Fast Bit Flag Boolean Expressions
An algorithm for converting boolean bit flag expressions to fast bit mask and test operations and even faster execution via dynamic IL method generation.
Recently I've been working on a new theming engine for my music app Cantabile and ran across the need for an algorithm that I've not seen discussed in computer science circles before.
The theming engine is built around a custom language called GTL (GuiKit Theming Language) that has a feature where different visual representations for a UI element can be specified based on the current state of that element.

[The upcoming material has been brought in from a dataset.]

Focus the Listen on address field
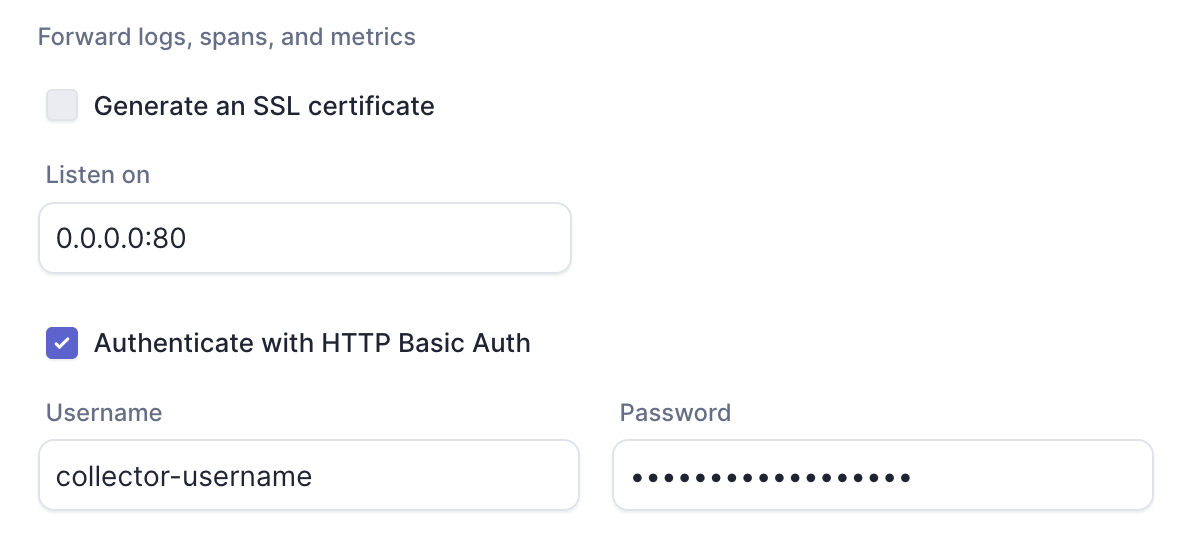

For example, you can specify different colors for a control based on the control's current state:
BackgroundColor:
{
Checked|Pressed: Color.Blue,
Checked: Color.LightBlue,
Else: Color.Black,
}
Currently GTL expects these states to be specified as a bitmask and evaluates them to true when (ControlState & BitMask) == BitMask
. This is fine for many cases but is limited in that you can only specify a set of bits that must be set. What if I want to test that one of two bits are set, or that a bit isn't set?
What's really needed here are boolean expressions, or more specifically "Bit Flag Boolean Expressions". That is, expressions that use typical C style boolean operators ( &&
, ||
, and !
), but work on the individual bits in an input word.
Checked && Pressed
Focused && !Disabled
Focused || Selected
Besides being more flexible in the types of conditions that can be expressed, boolean expressions are also a more intuitive way to express these conditions. eg: Checked | Pressed
reads as "checked or pressed", but the condition we're actually trying to describe is "checked and pressed".
While it's pretty easy to parse and evaluate a boolean expression walking and evaluating an expression tree is going to be slower than a simple bit mask and test where multiple boolean operations can often be reduced to a single operation.
But what if we could convert the expression tree to a series of bit mask and test operations automatically? So, the question is:
How do we convert an abstract syntax tree for a boolean expression into an optimal set of mask and test operations?
I posted the question to StackOverflow, but ended up finding a good solution myself and thought it was worth writing up.
Tokenizing and Parsing
I've written about tokenizing and parsing expressions into abstract syntax trees before so I won't cover it again here. If this is new to you, see this article.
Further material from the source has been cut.